'''

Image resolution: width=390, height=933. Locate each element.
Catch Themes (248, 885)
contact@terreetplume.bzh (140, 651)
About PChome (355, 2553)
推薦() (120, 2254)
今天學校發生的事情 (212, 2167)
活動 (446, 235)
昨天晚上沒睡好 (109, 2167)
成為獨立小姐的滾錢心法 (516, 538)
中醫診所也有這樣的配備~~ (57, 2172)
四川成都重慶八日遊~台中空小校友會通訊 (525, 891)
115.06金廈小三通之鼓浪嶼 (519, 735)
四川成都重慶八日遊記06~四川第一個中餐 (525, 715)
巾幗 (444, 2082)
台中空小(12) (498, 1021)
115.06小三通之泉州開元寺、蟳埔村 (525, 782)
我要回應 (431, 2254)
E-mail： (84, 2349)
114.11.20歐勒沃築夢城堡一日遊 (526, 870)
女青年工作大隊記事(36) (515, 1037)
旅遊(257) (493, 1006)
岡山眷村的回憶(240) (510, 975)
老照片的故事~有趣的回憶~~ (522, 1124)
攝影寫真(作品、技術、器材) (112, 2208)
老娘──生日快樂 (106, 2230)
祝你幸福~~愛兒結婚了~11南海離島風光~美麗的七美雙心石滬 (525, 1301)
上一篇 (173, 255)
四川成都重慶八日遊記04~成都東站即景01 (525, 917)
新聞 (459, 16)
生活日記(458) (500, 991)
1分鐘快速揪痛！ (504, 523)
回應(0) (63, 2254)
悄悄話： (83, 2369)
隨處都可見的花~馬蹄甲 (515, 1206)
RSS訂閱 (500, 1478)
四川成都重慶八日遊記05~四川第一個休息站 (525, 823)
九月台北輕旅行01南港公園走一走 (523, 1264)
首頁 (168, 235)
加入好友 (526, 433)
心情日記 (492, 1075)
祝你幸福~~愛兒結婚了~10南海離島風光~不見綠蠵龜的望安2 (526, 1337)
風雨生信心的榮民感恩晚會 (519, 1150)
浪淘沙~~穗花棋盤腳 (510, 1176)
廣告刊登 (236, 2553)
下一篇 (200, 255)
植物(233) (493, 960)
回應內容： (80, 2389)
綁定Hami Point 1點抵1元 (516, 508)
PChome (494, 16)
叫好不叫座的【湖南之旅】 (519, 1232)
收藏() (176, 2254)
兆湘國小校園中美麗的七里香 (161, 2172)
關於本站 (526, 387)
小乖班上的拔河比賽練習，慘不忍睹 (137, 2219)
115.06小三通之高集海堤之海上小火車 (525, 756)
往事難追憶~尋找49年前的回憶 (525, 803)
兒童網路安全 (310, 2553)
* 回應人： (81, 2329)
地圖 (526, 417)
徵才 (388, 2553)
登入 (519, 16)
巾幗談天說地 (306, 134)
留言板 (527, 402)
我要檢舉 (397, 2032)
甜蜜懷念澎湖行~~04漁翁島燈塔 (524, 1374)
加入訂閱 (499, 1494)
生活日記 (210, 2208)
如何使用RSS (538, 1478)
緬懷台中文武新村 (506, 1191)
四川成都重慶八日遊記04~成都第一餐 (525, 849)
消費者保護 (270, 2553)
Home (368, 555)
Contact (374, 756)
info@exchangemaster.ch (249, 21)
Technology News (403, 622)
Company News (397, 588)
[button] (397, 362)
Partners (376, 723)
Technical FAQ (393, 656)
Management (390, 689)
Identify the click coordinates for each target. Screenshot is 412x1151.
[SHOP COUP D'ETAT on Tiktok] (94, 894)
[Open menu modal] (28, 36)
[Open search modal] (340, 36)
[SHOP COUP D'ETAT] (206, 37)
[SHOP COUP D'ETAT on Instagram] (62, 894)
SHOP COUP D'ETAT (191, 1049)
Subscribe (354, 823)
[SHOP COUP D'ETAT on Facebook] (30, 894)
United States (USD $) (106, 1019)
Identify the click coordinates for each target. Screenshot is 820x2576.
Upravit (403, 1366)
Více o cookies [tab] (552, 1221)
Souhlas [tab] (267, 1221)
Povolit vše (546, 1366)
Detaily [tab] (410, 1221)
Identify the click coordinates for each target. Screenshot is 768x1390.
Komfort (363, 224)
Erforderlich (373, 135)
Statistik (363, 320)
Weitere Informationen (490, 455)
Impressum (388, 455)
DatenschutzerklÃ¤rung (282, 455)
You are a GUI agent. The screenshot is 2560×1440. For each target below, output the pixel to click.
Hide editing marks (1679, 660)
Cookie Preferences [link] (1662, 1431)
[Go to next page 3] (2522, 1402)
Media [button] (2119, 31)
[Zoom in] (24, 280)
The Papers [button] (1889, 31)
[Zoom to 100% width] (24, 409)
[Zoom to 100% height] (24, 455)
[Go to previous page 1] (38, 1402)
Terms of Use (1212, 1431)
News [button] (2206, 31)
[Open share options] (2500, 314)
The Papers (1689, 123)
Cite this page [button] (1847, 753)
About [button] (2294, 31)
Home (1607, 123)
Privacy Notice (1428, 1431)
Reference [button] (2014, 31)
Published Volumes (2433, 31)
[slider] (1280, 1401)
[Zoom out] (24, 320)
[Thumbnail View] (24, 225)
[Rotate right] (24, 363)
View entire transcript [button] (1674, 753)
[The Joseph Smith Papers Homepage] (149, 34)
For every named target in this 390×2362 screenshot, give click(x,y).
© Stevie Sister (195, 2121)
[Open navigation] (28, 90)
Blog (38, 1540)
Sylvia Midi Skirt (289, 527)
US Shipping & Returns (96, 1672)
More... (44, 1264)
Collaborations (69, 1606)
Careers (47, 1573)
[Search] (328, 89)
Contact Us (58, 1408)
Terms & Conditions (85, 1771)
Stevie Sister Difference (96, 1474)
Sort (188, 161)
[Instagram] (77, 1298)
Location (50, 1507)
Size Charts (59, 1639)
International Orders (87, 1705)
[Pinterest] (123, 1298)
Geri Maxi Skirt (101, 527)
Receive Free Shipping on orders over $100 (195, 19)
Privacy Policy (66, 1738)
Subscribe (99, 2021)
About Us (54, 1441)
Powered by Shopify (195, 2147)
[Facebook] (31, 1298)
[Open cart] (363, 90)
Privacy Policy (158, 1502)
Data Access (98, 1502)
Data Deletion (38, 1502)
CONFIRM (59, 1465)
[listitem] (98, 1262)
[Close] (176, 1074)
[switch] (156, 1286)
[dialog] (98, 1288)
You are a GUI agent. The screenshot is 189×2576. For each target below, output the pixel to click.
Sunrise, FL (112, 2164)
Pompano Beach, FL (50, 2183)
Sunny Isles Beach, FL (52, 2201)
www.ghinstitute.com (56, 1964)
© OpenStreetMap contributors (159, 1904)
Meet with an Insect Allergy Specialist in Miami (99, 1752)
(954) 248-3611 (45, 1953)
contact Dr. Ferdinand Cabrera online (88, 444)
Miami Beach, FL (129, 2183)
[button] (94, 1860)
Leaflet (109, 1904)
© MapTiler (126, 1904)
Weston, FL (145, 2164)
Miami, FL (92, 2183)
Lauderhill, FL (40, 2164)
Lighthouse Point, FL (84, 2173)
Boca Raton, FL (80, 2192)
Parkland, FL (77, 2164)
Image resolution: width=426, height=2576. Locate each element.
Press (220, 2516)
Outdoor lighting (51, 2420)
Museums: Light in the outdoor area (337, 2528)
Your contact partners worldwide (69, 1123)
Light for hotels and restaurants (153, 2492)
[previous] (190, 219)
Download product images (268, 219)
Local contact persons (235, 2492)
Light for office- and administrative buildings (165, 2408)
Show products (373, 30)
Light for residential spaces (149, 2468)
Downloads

'''

● **Exercise brief**: Repeat all the entries word for word.

● **Expected output**:
Image resolution: width=390, height=933. Locate each element.
Catch Themes (248, 885)
contact@terreetplume.bzh (140, 651)
About PChome (355, 2553)
推薦() (120, 2254)
今天學校發生的事情 (212, 2167)
活動 (446, 235)
昨天晚上沒睡好 (109, 2167)
成為獨立小姐的滾錢心法 (516, 538)
中醫診所也有這樣的配備~~ (57, 2172)
四川成都重慶八日遊~台中空小校友會通訊 (525, 891)
115.06金廈小三通之鼓浪嶼 (519, 735)
四川成都重慶八日遊記06~四川第一個中餐 (525, 715)
巾幗 (444, 2082)
台中空小(12) (498, 1021)
115.06小三通之泉州開元寺、蟳埔村 (525, 782)
我要回應 (431, 2254)
E-mail： (84, 2349)
114.11.20歐勒沃築夢城堡一日遊 (526, 870)
女青年工作大隊記事(36) (515, 1037)
旅遊(257) (493, 1006)
岡山眷村的回憶(240) (510, 975)
老照片的故事~有趣的回憶~~ (522, 1124)
攝影寫真(作品、技術、器材) (112, 2208)
老娘──生日快樂 (106, 2230)
祝你幸福~~愛兒結婚了~11南海離島風光~美麗的七美雙心石滬 (525, 1301)
上一篇 (173, 255)
四川成都重慶八日遊記04~成都東站即景01 (525, 917)
新聞 (459, 16)
生活日記(458) (500, 991)
1分鐘快速揪痛！ (504, 523)
回應(0) (63, 2254)
悄悄話： (83, 2369)
隨處都可見的花~馬蹄甲 (515, 1206)
RSS訂閱 (500, 1478)
四川成都重慶八日遊記05~四川第一個休息站 (525, 823)
九月台北輕旅行01南港公園走一走 (523, 1264)
首頁 (168, 235)
加入好友 (526, 433)
心情日記 (492, 1075)
祝你幸福~~愛兒結婚了~10南海離島風光~不見綠蠵龜的望安2 (526, 1337)
風雨生信心的榮民感恩晚會 (519, 1150)
浪淘沙~~穗花棋盤腳 (510, 1176)
廣告刊登 (236, 2553)
下一篇 (200, 255)
植物(233) (493, 960)
回應內容： (80, 2389)
綁定Hami Point 1點抵1元 (516, 508)
PChome (494, 16)
叫好不叫座的【湖南之旅】 (519, 1232)
收藏() (176, 2254)
兆湘國小校園中美麗的七里香 (161, 2172)
關於本站 (526, 387)
小乖班上的拔河比賽練習，慘不忍睹 (137, 2219)
115.06小三通之高集海堤之海上小火車 (525, 756)
往事難追憶~尋找49年前的回憶 (525, 803)
兒童網路安全 (310, 2553)
* 回應人： (81, 2329)
地圖 (526, 417)
徵才 (388, 2553)
登入 (519, 16)
巾幗談天說地 (306, 134)
留言板 (527, 402)
我要檢舉 (397, 2032)
甜蜜懷念澎湖行~~04漁翁島燈塔 (524, 1374)
加入訂閱 (499, 1494)
生活日記 (210, 2208)
如何使用RSS (538, 1478)
緬懷台中文武新村 (506, 1191)
四川成都重慶八日遊記04~成都第一餐 (525, 849)
消費者保護 (270, 2553)
Home (368, 555)
Contact (374, 756)
info@exchangemaster.ch (249, 21)
Technology News (403, 622)
Company News (397, 588)
[button] (397, 362)
Partners (376, 723)
Technical FAQ (393, 656)
Management (390, 689)
Identify the click coordinates for each target. Screenshot is 412x1151.
[SHOP COUP D'ETAT on Tiktok] (94, 894)
[Open menu modal] (28, 36)
[Open search modal] (340, 36)
[SHOP COUP D'ETAT] (206, 37)
[SHOP COUP D'ETAT on Instagram] (62, 894)
SHOP COUP D'ETAT (191, 1049)
Subscribe (354, 823)
[SHOP COUP D'ETAT on Facebook] (30, 894)
United States (USD $) (106, 1019)
Identify the click coordinates for each target. Screenshot is 820x2576.
Upravit (403, 1366)
Více o cookies [tab] (552, 1221)
Souhlas [tab] (267, 1221)
Povolit vše (546, 1366)
Detaily [tab] (410, 1221)
Identify the click coordinates for each target. Screenshot is 768x1390.
Komfort (363, 224)
Erforderlich (373, 135)
Statistik (363, 320)
Weitere Informationen (490, 455)
Impressum (388, 455)
DatenschutzerklÃ¤rung (282, 455)
You are a GUI agent. The screenshot is 2560×1440. For each target below, output the pixel to click.
Hide editing marks (1679, 660)
Cookie Preferences [link] (1662, 1431)
[Go to next page 3] (2522, 1402)
Media [button] (2119, 31)
[Zoom in] (24, 280)
The Papers [button] (1889, 31)
[Zoom to 100% width] (24, 409)
[Zoom to 100% height] (24, 455)
[Go to previous page 1] (38, 1402)
Terms of Use (1212, 1431)
News [button] (2206, 31)
[Open share options] (2500, 314)
The Papers (1689, 123)
Cite this page [button] (1847, 753)
About [button] (2294, 31)
Home (1607, 123)
Privacy Notice (1428, 1431)
Reference [button] (2014, 31)
Published Volumes (2433, 31)
[slider] (1280, 1401)
[Zoom out] (24, 320)
[Thumbnail View] (24, 225)
[Rotate right] (24, 363)
View entire transcript [button] (1674, 753)
[The Joseph Smith Papers Homepage] (149, 34)
For every named target in this 390×2362 screenshot, give click(x,y).
© Stevie Sister (195, 2121)
[Open navigation] (28, 90)
Blog (38, 1540)
Sylvia Midi Skirt (289, 527)
US Shipping & Returns (96, 1672)
More... (44, 1264)
Collaborations (69, 1606)
Careers (47, 1573)
[Search] (328, 89)
Contact Us (58, 1408)
Terms & Conditions (85, 1771)
Stevie Sister Difference (96, 1474)
Sort (188, 161)
[Instagram] (77, 1298)
Location (50, 1507)
Size Charts (59, 1639)
International Orders (87, 1705)
[Pinterest] (123, 1298)
Geri Maxi Skirt (101, 527)
Receive Free Shipping on orders over $100 (195, 19)
Privacy Policy (66, 1738)
Subscribe (99, 2021)
About Us (54, 1441)
Powered by Shopify (195, 2147)
[Facebook] (31, 1298)
[Open cart] (363, 90)
Privacy Policy (158, 1502)
Data Access (98, 1502)
Data Deletion (38, 1502)
CONFIRM (59, 1465)
[listitem] (98, 1262)
[Close] (176, 1074)
[switch] (156, 1286)
[dialog] (98, 1288)
You are a GUI agent. The screenshot is 189×2576. For each target below, output the pixel to click.
Sunrise, FL (112, 2164)
Pompano Beach, FL (50, 2183)
Sunny Isles Beach, FL (52, 2201)
www.ghinstitute.com (56, 1964)
© OpenStreetMap contributors (159, 1904)
Meet with an Insect Allergy Specialist in Miami (99, 1752)
(954) 248-3611 (45, 1953)
contact Dr. Ferdinand Cabrera online (88, 444)
Miami Beach, FL (129, 2183)
[button] (94, 1860)
Leaflet (109, 1904)
© MapTiler (126, 1904)
Weston, FL (145, 2164)
Miami, FL (92, 2183)
Lauderhill, FL (40, 2164)
Lighthouse Point, FL (84, 2173)
Boca Raton, FL (80, 2192)
Parkland, FL (77, 2164)
Image resolution: width=426, height=2576. Locate each element.
Press (220, 2516)
Outdoor lighting (51, 2420)
Museums: Light in the outdoor area (337, 2528)
Your contact partners worldwide (69, 1123)
Light for hotels and restaurants (153, 2492)
[previous] (190, 219)
Download product images (268, 219)
Local contact persons (235, 2492)
Light for office- and administrative buildings (165, 2408)
Show products (373, 30)
Light for residential spaces (149, 2468)
Downloads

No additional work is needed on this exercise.